The QME appointment is the most consequential hour of most comp cases — not because of what happens in the room, but because of the report that comes out of it: the WPI, apportionment, and restrictions that become your rating. Here is what to expect and what to do with it.
Before: the paper
The evaluator gets your medical records and, often, advocacy letters from both sides. Your part: know your own history cold — prior injuries and conditions will surface, and they feed the apportionment analysis. Bring your medication list and be ready to describe symptoms concretely (what you can’t do, how long you can sit/stand/lift).
During: the exam
History, then examination — range-of-motion measurements, strength, sensation, whatever the injured parts call for. Answer honestly and completely; the exam has internal consistency checks, and the report will say whether your presentation matched the objective findings. Neither minimizing nor amplifying helps you.
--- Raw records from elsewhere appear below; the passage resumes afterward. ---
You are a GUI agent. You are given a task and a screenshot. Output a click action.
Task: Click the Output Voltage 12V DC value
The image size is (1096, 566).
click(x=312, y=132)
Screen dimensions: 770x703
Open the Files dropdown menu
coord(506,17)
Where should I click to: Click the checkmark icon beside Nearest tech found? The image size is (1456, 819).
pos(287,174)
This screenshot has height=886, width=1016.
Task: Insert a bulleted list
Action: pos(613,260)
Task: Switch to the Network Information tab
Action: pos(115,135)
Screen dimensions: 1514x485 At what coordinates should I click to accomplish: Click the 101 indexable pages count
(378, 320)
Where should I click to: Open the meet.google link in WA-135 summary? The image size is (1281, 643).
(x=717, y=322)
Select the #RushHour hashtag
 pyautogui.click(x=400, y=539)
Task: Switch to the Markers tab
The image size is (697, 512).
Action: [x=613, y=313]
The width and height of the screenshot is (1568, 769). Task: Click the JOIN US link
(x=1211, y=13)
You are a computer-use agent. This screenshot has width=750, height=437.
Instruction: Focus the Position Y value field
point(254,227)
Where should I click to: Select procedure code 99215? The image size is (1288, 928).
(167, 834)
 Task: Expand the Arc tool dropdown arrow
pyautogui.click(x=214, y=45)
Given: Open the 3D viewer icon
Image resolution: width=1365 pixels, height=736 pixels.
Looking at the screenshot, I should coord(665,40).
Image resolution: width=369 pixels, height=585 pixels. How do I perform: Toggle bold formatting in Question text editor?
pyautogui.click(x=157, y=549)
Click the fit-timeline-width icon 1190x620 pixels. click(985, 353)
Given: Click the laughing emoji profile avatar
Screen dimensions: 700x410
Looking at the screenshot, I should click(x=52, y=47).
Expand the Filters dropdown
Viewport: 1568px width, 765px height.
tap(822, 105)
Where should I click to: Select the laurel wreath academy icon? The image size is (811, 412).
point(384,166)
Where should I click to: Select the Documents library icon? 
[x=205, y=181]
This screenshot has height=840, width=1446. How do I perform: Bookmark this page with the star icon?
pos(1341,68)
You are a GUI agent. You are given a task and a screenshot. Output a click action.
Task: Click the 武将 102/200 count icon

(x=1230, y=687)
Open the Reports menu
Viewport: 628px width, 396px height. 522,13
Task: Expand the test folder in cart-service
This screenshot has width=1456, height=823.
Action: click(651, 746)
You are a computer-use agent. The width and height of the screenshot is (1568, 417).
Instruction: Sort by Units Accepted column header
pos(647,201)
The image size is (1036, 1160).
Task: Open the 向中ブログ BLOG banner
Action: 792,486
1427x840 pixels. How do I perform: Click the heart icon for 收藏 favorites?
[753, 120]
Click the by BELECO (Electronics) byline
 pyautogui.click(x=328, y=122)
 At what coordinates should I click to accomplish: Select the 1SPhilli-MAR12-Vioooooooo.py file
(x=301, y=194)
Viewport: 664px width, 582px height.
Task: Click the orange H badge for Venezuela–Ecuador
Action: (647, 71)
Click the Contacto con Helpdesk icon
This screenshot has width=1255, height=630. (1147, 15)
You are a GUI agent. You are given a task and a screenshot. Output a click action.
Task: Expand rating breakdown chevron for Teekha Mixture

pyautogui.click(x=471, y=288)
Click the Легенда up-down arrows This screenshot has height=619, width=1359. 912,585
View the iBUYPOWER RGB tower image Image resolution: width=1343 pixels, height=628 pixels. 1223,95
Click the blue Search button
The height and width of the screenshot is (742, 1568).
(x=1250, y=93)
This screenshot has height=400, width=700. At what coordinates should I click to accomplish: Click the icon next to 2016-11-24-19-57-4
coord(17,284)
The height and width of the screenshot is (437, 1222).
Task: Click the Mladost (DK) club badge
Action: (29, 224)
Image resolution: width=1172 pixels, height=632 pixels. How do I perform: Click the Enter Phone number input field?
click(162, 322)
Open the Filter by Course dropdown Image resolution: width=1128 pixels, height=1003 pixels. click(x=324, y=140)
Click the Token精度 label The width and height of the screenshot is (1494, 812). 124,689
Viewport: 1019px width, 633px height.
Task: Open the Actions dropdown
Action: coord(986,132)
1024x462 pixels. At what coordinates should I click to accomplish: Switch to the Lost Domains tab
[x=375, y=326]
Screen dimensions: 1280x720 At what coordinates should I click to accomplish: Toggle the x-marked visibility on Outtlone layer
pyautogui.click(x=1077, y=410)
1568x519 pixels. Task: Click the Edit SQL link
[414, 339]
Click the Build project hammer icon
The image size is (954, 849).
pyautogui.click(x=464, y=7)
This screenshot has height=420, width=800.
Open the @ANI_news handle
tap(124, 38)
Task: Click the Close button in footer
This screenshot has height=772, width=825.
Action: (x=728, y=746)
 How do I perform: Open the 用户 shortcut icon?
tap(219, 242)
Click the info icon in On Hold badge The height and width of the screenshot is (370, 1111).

After: the report is the case
Weeks later the report lands, and five numbers in it set the money: WPI per body part, apportionment, the job description (it picks the occupational variant), your age, and whether every claimed part was actually rated. Run the WPI through the calculator the day it arrives — the dollars follow mechanically. If a rating string comes back from the DEU or the other side, the decoder verifies it step by step.
If the report is wrong
Factual errors (wrong job, missed body part, history mistakes) can be addressed through supplemental reports and, in represented cases, depositions — the AME/QME guide covers the machinery. What you should never do is accept a number without checking the arithmetic behind it; the math half is free to verify. Estimates for informational use; not legal or medical advice.